Biologists find fish carry their active or passive feeding strategies from their natural world into the lab

BY ANDREW VOWLES

Fish have distinct personalities that explain differences in such behaviours as eating and swimming, a U of G study has found.

In a paper published in the journal Animal Behaviour, Prof. Rob McLaughlin, Integrative Biology, and researcher Alex Wilson learned that fish show distinct personality traits: staying put or exploring, risk-averse or risk-taking, sociable or aggressive.

“We've seen the kinds of phenomena we associate with personality in humans showing up in domesticated animals and now in wild animals,” says McLaughlin, who teaches, among other things, animal behaviour.

He and Wilson observed two kinds of feeding strategies among very young brook trout in the Credit River near Toronto. Active feeders swam near the surface, away from the bank. Sit-and-wait feeders remained near the stream bottom, feeding on what passed by.

“We wanted to test whether behavioural differences in the field were tied to underlying differences in personality,” says McLaughlin.

They caught the fish and tested them for six days in the Hagen Aqualab on campus. They found that fish that were more active in the field spent more time moving in the aquarium, spent less time near the bottom and took less time to emerge from a glass jar than their sedentary counterparts did.

Active fish stayed active and changed their activity less, on average, than fish that used a sit-and-wait-strategy in the field.

Subsequent work by current master's student Michelle Farwell has helped cancel out potential differences caused by such factors as variations in resting metabolic rates or swimming ability. She also showed that fish that are more risk-averse have higher levels of cortisol, a hormone whose concentration increases in animals under stress.

“What's cool,” says McLaughlin, “is the possibility for individual behaviour to influence food webs and interactions between prey and predators, and the evolution of fish populations with groups differing in behaviour and body form.”

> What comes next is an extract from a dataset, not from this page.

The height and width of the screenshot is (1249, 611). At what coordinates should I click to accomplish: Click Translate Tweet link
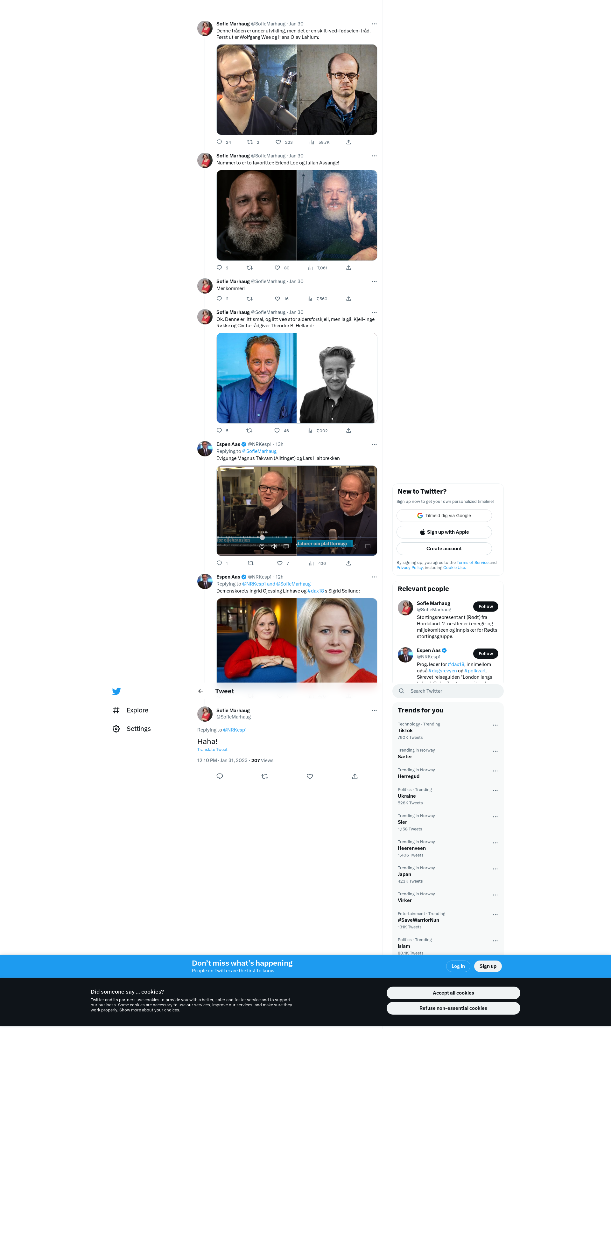(x=212, y=750)
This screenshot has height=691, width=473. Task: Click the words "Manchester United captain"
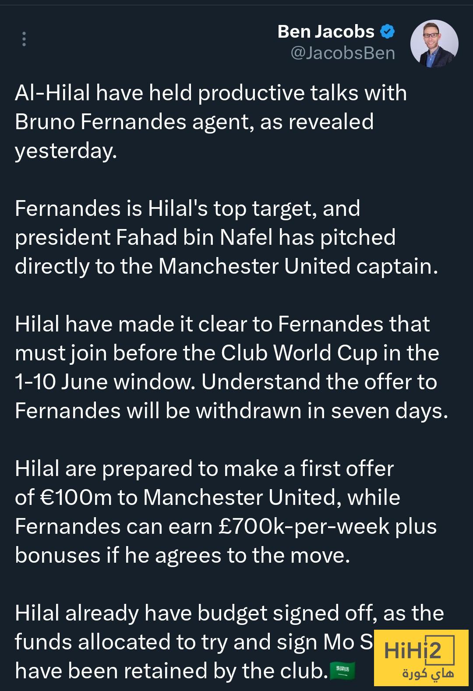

Their work may help in managing fish stocks more precisely by accounting for personality differences between groups of fish. Setting catch regulations based on studies of fish taken only from the water column, for instance, may cause relatively more active individuals to be caught than sedentary ones, with unexpected consequences for the entire population and for biodi- versity.

McLaughlin also suggests that, over many generations, these personality differences along with environmental differences may play a role not only in the creation of subgroups of fish but also in the evolution of new species.

Switching to people, Farwell says personality might have helped early humans living a hunter-gatherer existence: “You could definitely see selection for more or less aggression.”

McLaughlin says his results may apply to other kinds of animals, although he's not sure how his ideas might explain differences between his teenage daughter and her younger brother.

“Do animals have personalities? We tend to think of pet owners as being clouded by their attachment to their animals. Maybe they're more correct than scientists give them credit for.”

McLaughlin is a Partnership for Ecosystem Research and Management scientist at Guelph who also studies sea lamprey control in the Great Lakes.